- **PAGE TEXT**:
_ _ _
My textbook has the following problem:

An airline claims that at most $6\%$ of all lost luggage is never found. A random sample of size $200$ is taken. Out of the $200$ observations (supposed to be independent) $23$ pieces of luggage were never found. Test whether the airline's claim is true at a $1\%$ significance level using the critical value method.

When identifying the probability model for this problem, the textbook uses a random variable with a Bernoulli distribution.

The same textbook defines Bernoulli random variables and Binomial random variables as follows:

Bernoulli Random Variables

A Bernoulli trial is an experiment which has two possible outcomes, generally called success and failure.

Binomial Random Variables

Let $X$ be the total number of successes in n repeated, independent Bernoulli trials with success probability $p$. $X$ is called the binomial random variable with parameters $n$ and $p$, written $X \sim Binom(n, p)$.

It seems to me like the problem should be using a Binomial random variable, since we have many (200) events, and we are seeking to find, out of those 200, how many pieces were lost (failure) and how many were not (success). I certainly do not see how using a Bernoulli random variable is correct in such a situation.

I would greatly appreciate it if people could please take the time to clarify this for me.
_ _ _
Saved data entries
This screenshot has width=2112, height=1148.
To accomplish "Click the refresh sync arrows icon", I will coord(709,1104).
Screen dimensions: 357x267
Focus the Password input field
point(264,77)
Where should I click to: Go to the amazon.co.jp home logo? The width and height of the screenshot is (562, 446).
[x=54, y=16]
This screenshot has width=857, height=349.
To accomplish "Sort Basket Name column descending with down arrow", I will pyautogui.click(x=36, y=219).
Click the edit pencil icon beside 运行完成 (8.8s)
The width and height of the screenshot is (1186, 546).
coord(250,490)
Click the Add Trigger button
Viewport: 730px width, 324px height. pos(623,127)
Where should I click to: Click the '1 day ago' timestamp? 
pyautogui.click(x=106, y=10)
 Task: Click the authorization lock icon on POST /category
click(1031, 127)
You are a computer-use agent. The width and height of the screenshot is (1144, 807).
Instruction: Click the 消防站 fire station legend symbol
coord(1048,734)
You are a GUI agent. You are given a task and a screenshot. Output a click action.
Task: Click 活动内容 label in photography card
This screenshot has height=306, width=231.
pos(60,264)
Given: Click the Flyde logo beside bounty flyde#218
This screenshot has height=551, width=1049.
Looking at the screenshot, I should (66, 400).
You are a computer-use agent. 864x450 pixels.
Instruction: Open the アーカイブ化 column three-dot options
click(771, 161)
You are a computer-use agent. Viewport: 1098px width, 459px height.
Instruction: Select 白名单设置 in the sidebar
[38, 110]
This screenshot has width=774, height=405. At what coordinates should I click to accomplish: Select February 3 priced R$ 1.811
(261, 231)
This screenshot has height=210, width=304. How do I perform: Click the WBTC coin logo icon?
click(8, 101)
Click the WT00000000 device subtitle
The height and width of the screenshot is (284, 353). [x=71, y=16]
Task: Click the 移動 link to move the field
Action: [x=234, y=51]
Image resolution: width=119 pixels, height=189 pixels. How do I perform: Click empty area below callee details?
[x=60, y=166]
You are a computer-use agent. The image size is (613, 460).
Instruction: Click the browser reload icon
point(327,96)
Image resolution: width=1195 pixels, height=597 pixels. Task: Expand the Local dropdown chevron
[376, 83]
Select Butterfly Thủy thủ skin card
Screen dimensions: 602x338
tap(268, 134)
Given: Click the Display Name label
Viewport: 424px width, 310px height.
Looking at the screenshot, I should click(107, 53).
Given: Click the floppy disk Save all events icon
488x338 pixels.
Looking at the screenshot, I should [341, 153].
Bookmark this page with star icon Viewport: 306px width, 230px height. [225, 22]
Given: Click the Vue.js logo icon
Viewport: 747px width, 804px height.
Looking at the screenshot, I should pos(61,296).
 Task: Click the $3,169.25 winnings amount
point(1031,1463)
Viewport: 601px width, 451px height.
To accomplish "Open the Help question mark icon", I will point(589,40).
_ _ _
- **WHAT IS BEING ASKED**: Using the forum post, decide whether each statement agrees with it: (a) the textbook problem's random sample has size 200; (b) the textbook models the problem with a binomial random variable; (c) the claim is to be tested at a 5% significance level. Answer yes or no for each, and quote the words from the forum post that settle it.

- **EXPECTED ANSWER**:
(a) Yes: "A random sample of size $200$ is taken."
(b) No: "the textbook uses a random variable with a Bernoulli distribution."
(c) No: "Test whether the airline's claim is true at a $1\%$ significance level"